Stored data
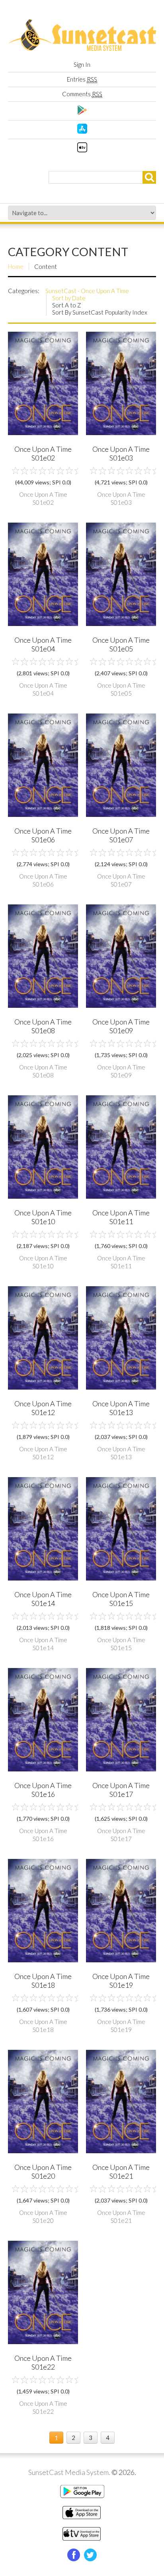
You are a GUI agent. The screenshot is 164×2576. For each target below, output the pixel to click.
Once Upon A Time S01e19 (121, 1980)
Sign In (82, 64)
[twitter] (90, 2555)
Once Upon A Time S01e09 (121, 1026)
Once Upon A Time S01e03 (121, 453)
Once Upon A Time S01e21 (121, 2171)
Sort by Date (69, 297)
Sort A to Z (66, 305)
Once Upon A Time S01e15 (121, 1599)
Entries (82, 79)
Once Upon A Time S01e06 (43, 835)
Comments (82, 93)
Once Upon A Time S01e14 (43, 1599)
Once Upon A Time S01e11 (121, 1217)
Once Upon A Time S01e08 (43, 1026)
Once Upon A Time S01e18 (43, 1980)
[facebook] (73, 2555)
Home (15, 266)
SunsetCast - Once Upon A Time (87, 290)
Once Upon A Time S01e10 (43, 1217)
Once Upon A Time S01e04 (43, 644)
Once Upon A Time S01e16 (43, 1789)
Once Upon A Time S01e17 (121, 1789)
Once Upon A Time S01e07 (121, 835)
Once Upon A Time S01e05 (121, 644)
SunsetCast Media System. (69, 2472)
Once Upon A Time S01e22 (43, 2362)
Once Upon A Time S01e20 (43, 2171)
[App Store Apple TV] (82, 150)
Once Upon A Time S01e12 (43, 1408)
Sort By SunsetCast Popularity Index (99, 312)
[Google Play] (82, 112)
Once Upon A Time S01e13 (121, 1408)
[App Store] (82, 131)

__What the task asks__. Apart from the pictures, every line of the data above should be given again exactly.

__Solution__.
You are a GUI agent. The screenshot is 164×2576. For each target below, output the pixel to click.
Once Upon A Time S01e19 (121, 1980)
Sign In (82, 64)
[twitter] (90, 2555)
Once Upon A Time S01e09 (121, 1026)
Once Upon A Time S01e03 (121, 453)
Once Upon A Time S01e21 (121, 2171)
Sort by Date (69, 297)
Sort A to Z (66, 305)
Once Upon A Time S01e15 (121, 1599)
Entries (82, 79)
Once Upon A Time S01e06 (43, 835)
Comments (82, 93)
Once Upon A Time S01e14 (43, 1599)
Once Upon A Time S01e11 (121, 1217)
Once Upon A Time S01e08 (43, 1026)
Once Upon A Time S01e18 (43, 1980)
[facebook] (73, 2555)
Home (15, 266)
SunsetCast - Once Upon A Time (87, 290)
Once Upon A Time S01e10 (43, 1217)
Once Upon A Time S01e04 (43, 644)
Once Upon A Time S01e16 (43, 1789)
Once Upon A Time S01e17 (121, 1789)
Once Upon A Time S01e07 (121, 835)
Once Upon A Time S01e05 (121, 644)
SunsetCast Media System. (69, 2472)
Once Upon A Time S01e22 (43, 2362)
Once Upon A Time S01e20 (43, 2171)
[App Store Apple TV] (82, 150)
Once Upon A Time S01e12 (43, 1408)
Sort By SunsetCast Popularity Index (99, 312)
[Google Play] (82, 112)
Once Upon A Time S01e13 (121, 1408)
[App Store] (82, 131)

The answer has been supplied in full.